The Australian Institute of Superannuation Trustees (AIST) called on the Australian Prudential Regulation Authority (APRA) to prioritise fee disclosure on all default super accounts, not just those paid on MySuper products.

AIST executive manager, policy and research, David Haynes, said the industry was in the dark about the fee charged on the estimated $77 billion of default super savings outside the MySuper environment.

"Until the industry has a better idea of the fees charged on these default accounts, we won't be able to fully assess the extent they are inflating the level of fees paid by unsuspecting fund members," he said.

"In a compulsory super system such as ours, we don't think it is fair that some members of default funds should have to wait nearly three more years to benefit from fee reductions."

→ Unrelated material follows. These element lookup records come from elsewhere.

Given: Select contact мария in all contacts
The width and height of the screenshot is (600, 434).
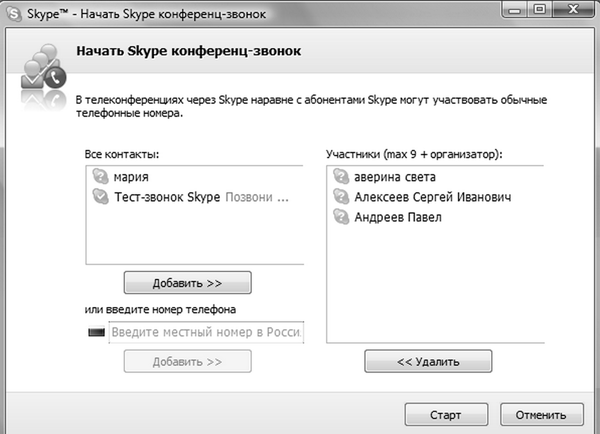Looking at the screenshot, I should tap(132, 178).
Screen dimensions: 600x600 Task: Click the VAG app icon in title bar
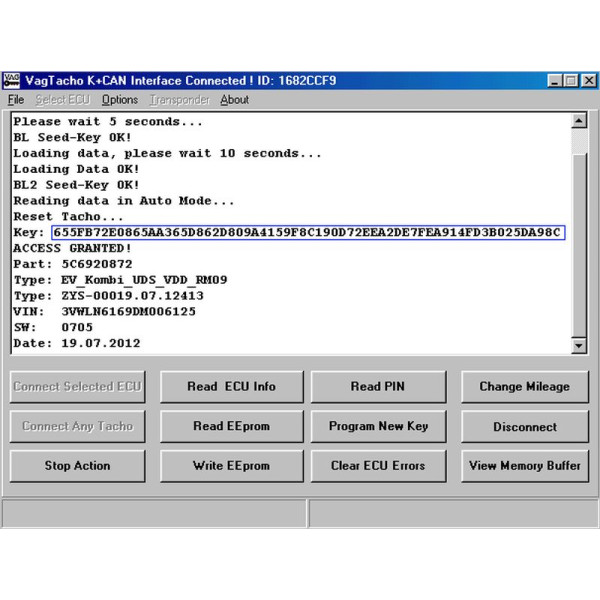coord(12,81)
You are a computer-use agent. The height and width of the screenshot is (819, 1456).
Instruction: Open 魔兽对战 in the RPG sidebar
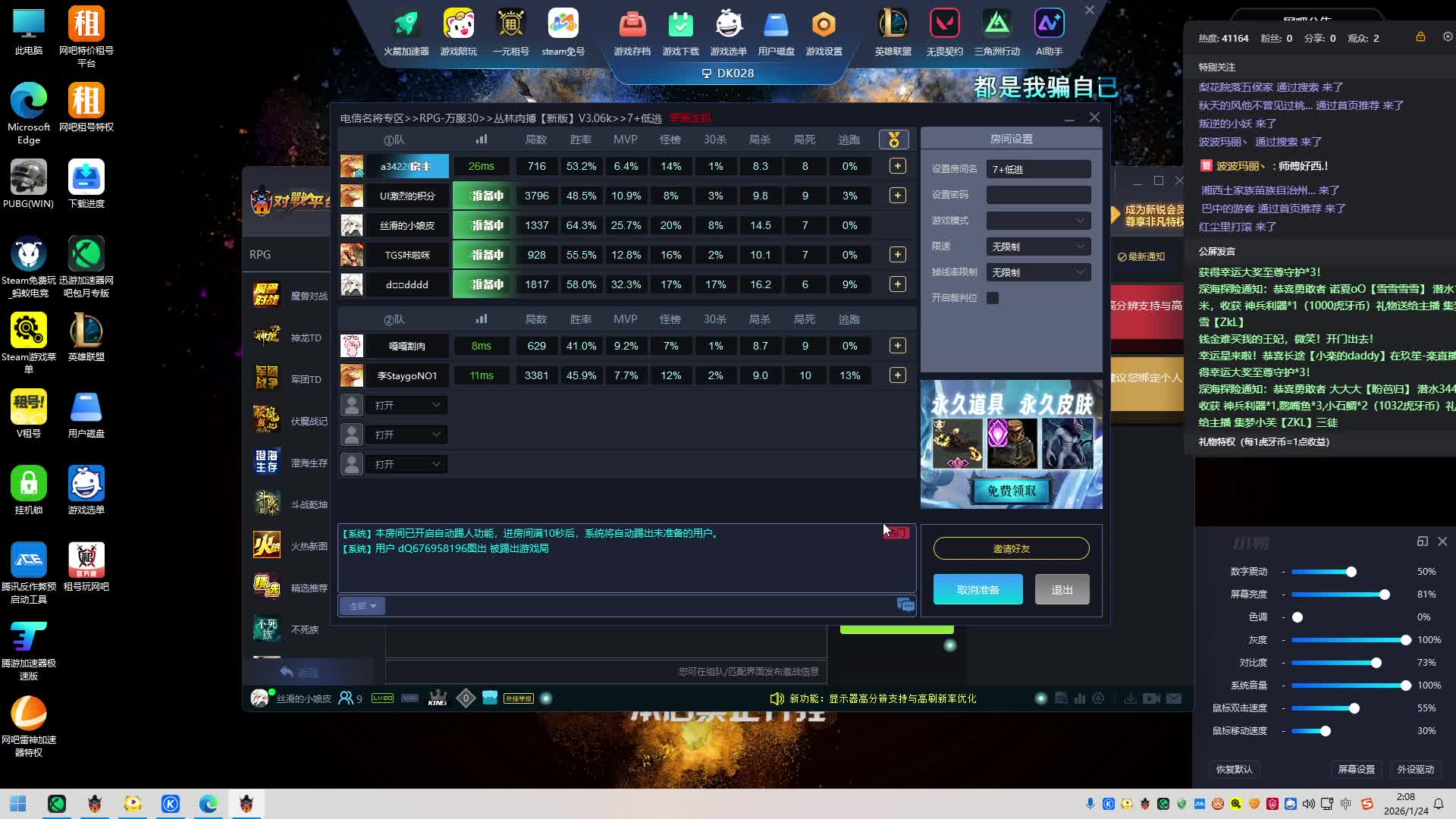pos(291,296)
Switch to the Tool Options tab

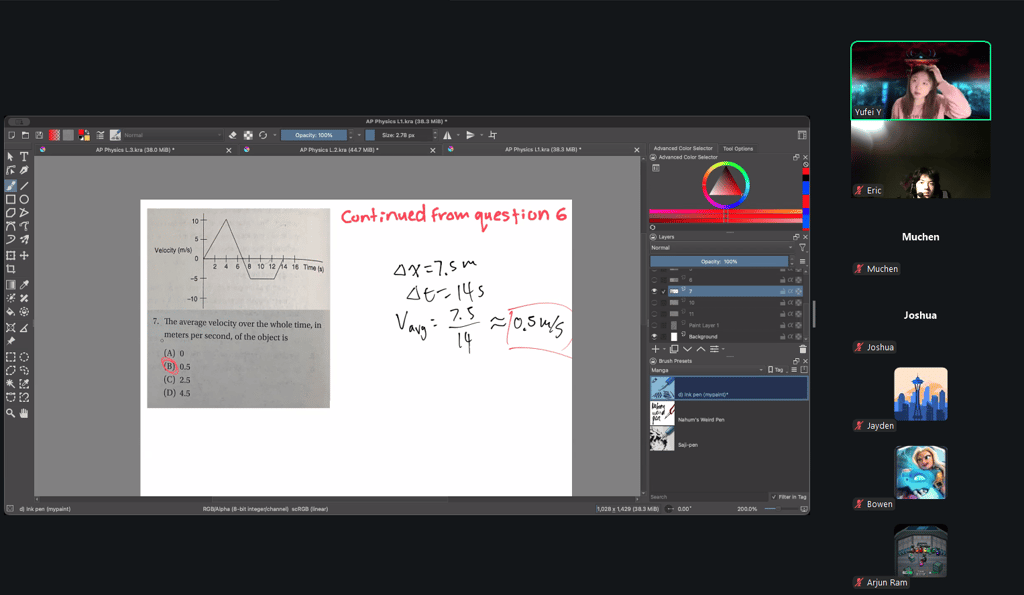pos(738,149)
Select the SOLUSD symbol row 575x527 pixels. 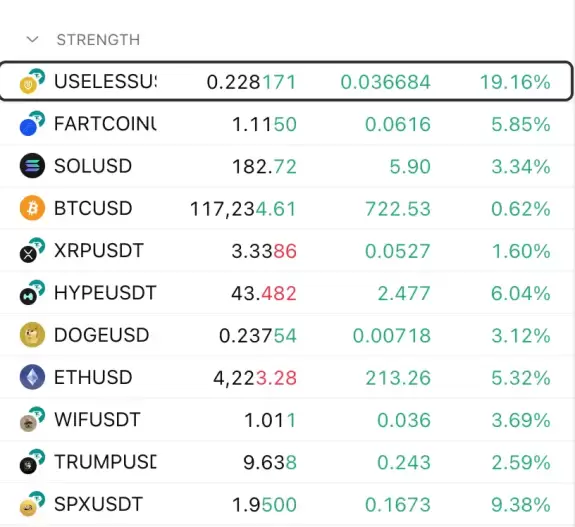[x=288, y=166]
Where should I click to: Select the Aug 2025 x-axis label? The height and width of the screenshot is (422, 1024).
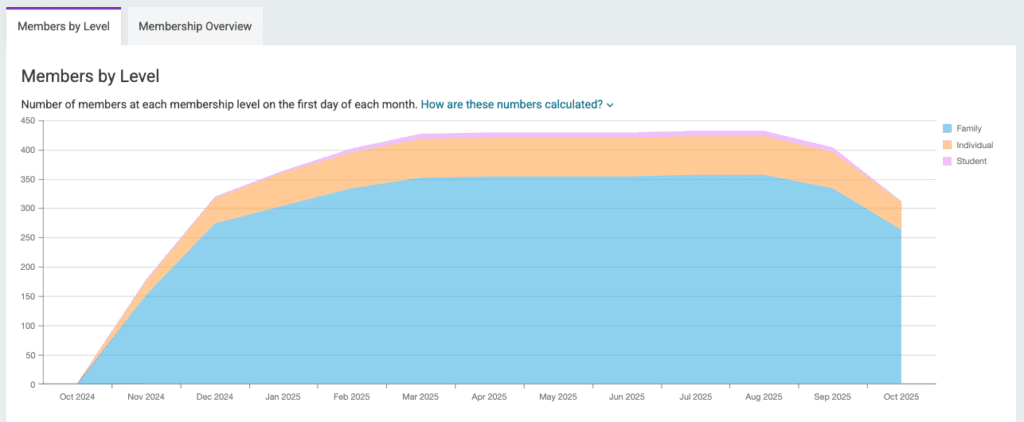click(764, 398)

With the interim report form the Financial System Inquiry raising concerns over the fee levels in the super sector, the AIST said it wanted to see the final transition date for default super savings to be moved into a MySuper product brought forward from 30 June 2017.

APRA's initial Quarterly MySuper Statistics reports, covering the four quarters ending September 2013 to June 2014, revealed that $359 billion currently in MySuper products.

"The lion's share of this money is invested in good value, high performing not-for profit funds," the AIST said.

"By contrast, just $13 billion of savings in bank-owned and other retail funds has been transferred to the MySuper space."